WORK REQUIRED
Pull out every line below that contains "Find", matching case exactly.

DATA EXTRACTS

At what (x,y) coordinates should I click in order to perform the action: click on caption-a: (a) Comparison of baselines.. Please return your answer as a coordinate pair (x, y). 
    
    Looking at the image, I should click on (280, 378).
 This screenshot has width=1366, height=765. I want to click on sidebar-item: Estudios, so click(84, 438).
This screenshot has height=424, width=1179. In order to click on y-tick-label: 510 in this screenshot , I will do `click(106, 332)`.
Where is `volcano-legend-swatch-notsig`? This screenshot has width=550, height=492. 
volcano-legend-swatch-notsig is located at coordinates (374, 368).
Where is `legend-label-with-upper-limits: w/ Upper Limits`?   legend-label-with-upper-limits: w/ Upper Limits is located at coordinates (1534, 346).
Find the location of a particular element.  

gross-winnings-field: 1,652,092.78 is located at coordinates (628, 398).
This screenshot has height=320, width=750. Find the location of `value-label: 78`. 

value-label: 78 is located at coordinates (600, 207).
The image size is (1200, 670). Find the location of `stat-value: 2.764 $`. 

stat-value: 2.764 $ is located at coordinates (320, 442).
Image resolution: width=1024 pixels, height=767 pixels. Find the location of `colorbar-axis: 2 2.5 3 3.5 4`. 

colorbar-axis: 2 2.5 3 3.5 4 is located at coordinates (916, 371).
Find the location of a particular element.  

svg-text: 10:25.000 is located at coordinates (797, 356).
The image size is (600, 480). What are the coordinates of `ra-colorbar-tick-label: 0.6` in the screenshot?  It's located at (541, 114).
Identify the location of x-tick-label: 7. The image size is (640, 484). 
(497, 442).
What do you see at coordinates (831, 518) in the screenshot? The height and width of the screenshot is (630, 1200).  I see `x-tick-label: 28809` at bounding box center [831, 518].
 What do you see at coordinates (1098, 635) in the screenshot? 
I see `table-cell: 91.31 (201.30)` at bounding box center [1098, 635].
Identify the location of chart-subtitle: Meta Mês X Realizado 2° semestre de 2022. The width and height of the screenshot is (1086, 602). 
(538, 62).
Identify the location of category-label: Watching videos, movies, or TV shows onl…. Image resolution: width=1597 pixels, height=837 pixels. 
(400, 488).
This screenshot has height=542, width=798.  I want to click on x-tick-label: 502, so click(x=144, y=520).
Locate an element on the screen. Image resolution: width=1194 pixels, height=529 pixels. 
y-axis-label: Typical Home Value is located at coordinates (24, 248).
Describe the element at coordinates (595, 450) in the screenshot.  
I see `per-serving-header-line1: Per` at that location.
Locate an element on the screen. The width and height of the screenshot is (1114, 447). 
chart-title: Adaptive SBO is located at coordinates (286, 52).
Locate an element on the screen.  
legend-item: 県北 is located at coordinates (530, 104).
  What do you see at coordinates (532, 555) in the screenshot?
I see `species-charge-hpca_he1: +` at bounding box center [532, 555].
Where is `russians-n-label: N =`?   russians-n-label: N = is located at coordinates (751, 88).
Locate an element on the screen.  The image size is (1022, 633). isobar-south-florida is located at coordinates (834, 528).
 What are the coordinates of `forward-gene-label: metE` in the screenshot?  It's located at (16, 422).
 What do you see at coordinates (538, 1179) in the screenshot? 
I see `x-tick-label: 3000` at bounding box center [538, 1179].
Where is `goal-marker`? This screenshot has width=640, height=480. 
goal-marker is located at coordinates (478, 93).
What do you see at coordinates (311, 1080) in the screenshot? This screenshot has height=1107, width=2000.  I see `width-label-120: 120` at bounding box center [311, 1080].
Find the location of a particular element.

RESPONSE FOR THIS EXERCISE
Find the location of a particular element.  
This screenshot has height=320, width=750. Find the location of `value-label: 78`. 
The image size is (1200, 670). Find the location of `stat-value: 2.764 $`. 
Image resolution: width=1024 pixels, height=767 pixels. Find the location of `colorbar-axis: 2 2.5 3 3.5 4`. 
Find the location of a particular element.  
Find the location of a particular element.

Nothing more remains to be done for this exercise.